Information available to The New Times, indicate that during the past few years,  Ntawangundi became adept at hiding his true identity, taking on several aliases, from holding fake papers passing his as a Kenyan of the Luo tribe, to a Burundi national by the name of Festus Minani.

Soon immigration authorities in European capitals were onto his case: Sweden, Holland (where he met Ingabire), Belgium and France, turned down his quest for refugee status, but France gave him temporary residence.

Now that his globetrotting has brought him back to square one, at least he remains with a chance.
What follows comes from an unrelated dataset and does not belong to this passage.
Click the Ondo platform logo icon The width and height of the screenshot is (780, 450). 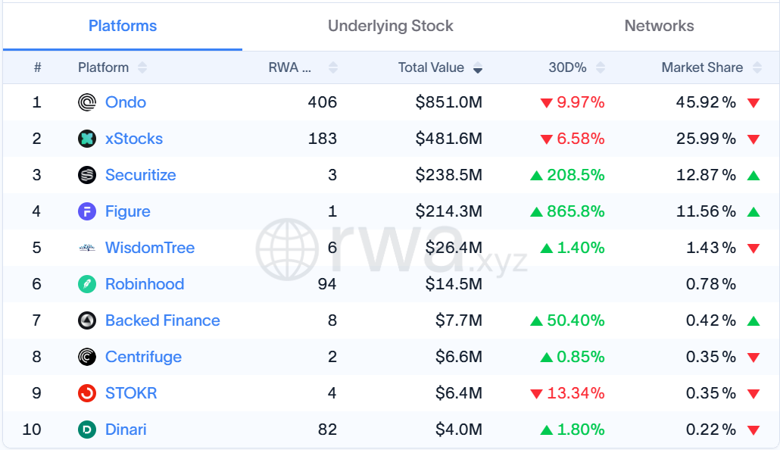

"His arrest was based on a pending warrant that had been. But for someone who was tried in absentia, he has another chance. If he feels that he is a victim of injustice or a case of mistaken identity as some claim, it is up to him to seek a retrial and bring the necessary proof,” said. Domitile  Mukantaganzwa, the Executive Secretry of the National Gacaca Jurisdiction.

His victims were never given half the chance.